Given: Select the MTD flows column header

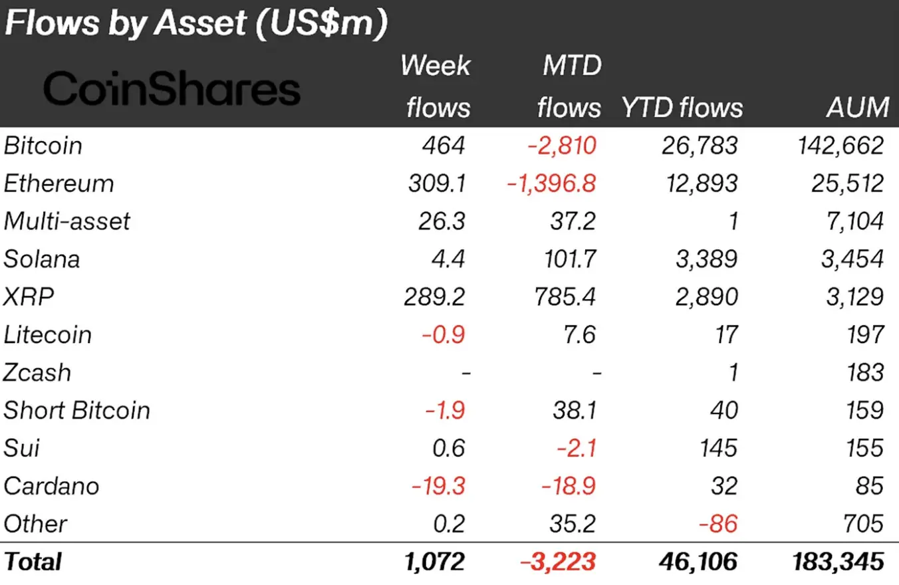Looking at the screenshot, I should pyautogui.click(x=571, y=86).
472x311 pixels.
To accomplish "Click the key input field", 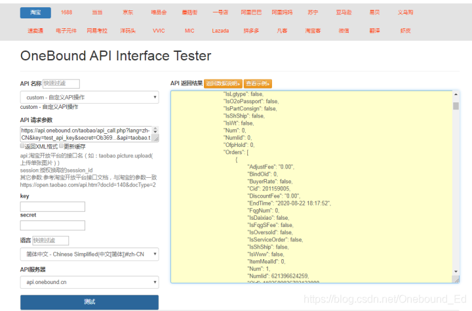I will [x=52, y=207].
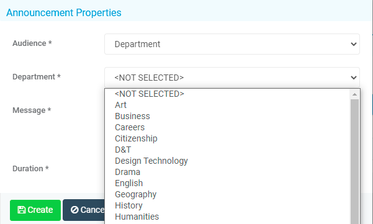Image resolution: width=373 pixels, height=224 pixels.
Task: Choose Art from department list
Action: point(228,105)
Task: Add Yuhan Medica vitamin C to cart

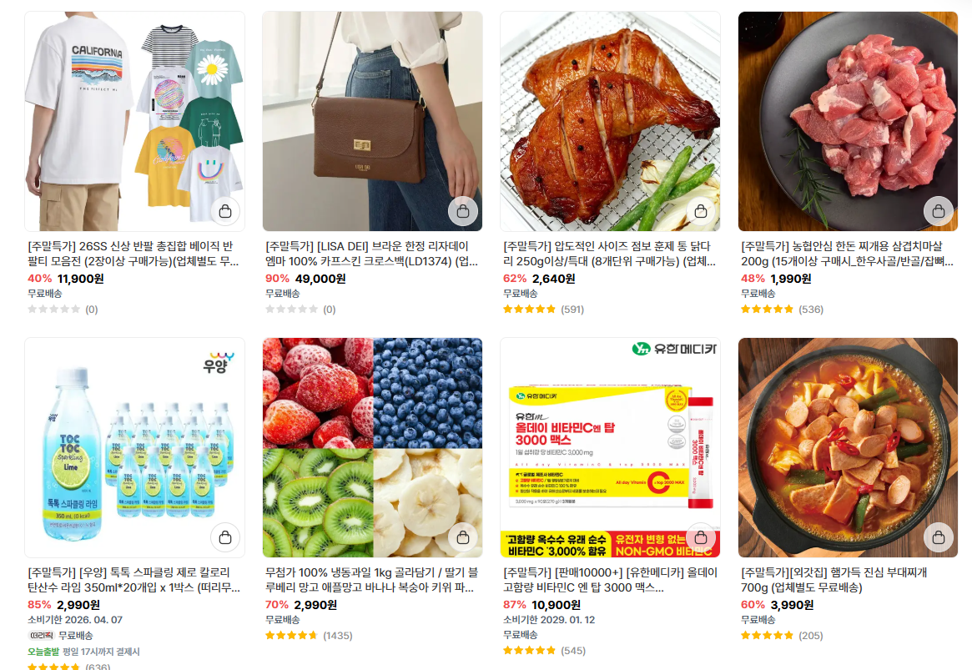Action: click(x=701, y=537)
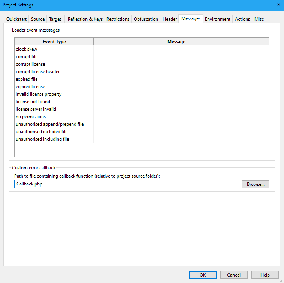Click the callback file path field
This screenshot has height=283, width=284.
[126, 184]
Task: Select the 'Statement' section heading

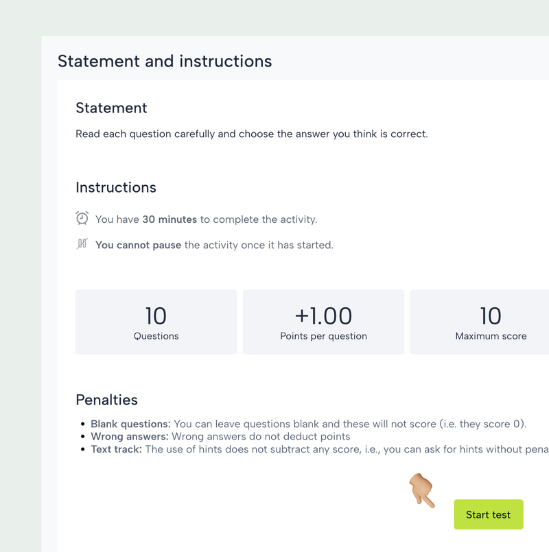Action: (x=111, y=108)
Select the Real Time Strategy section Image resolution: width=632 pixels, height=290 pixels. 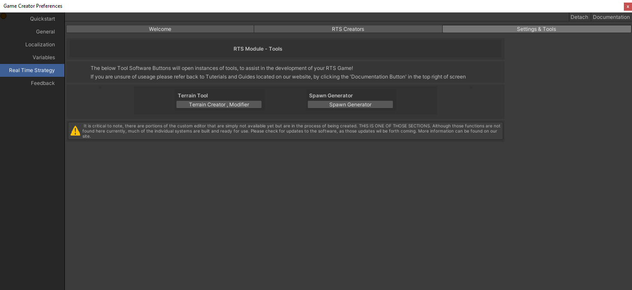[32, 70]

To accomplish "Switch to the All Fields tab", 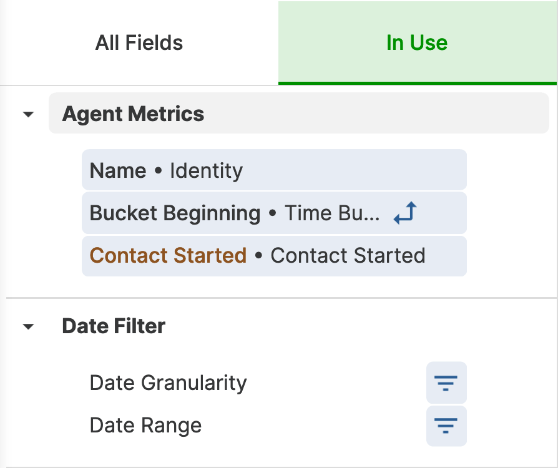I will [139, 42].
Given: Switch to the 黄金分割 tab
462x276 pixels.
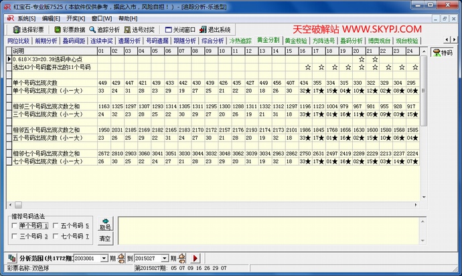Looking at the screenshot, I should pyautogui.click(x=268, y=41).
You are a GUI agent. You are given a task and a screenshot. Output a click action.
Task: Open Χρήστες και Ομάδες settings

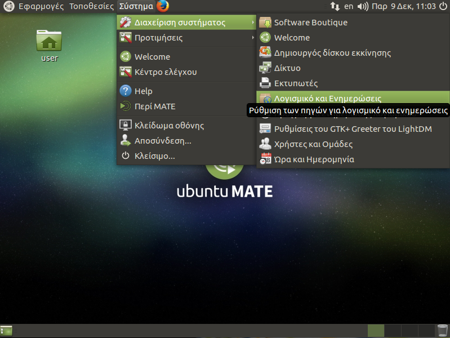point(313,144)
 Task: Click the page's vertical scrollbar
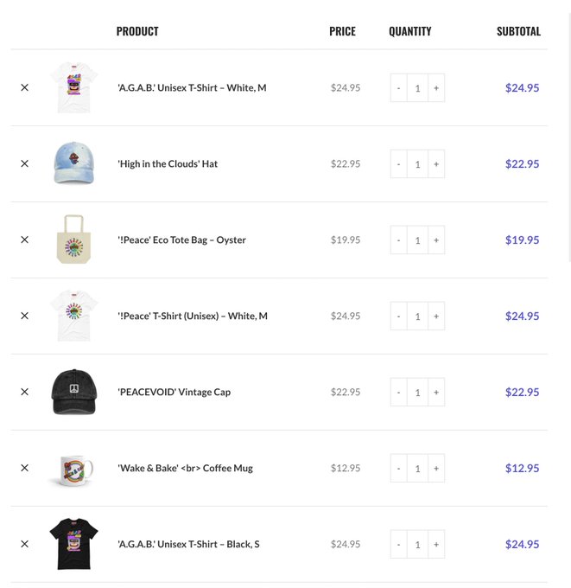tap(570, 137)
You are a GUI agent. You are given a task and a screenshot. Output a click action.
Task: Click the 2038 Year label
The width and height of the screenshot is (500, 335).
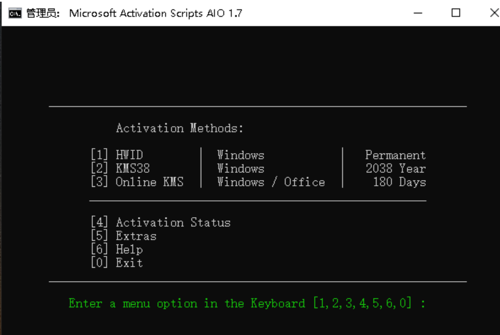point(396,169)
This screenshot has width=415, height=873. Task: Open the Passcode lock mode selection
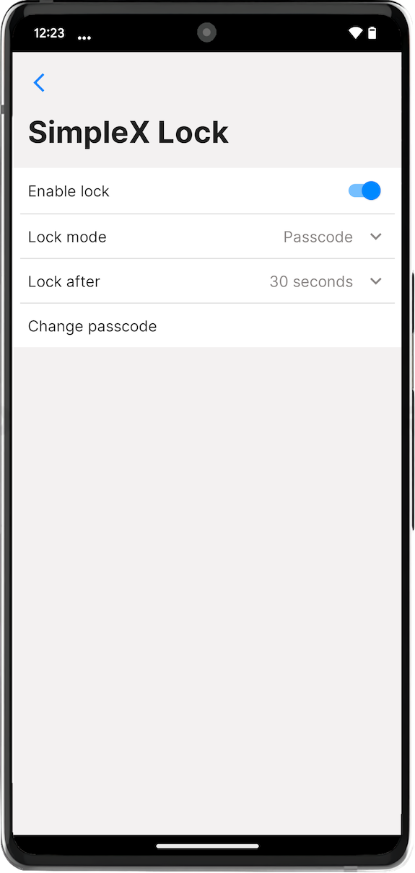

# # # #

WHAT IS REQUIRED —
All pictures should be dropped; the lines from the one containing "Task: Click the page's vertical scrollbar" through the last line of the material are to be set down exactly.

EXERCISE SOLUTION —
 Task: Click the page's vertical scrollbar
tap(570, 137)
You are a GUI agent. You are given a task and a screenshot. Output a click action.
Task: Click the 2038 Year label
The width and height of the screenshot is (500, 335).
point(396,169)
This screenshot has width=415, height=873. Task: Open the Passcode lock mode selection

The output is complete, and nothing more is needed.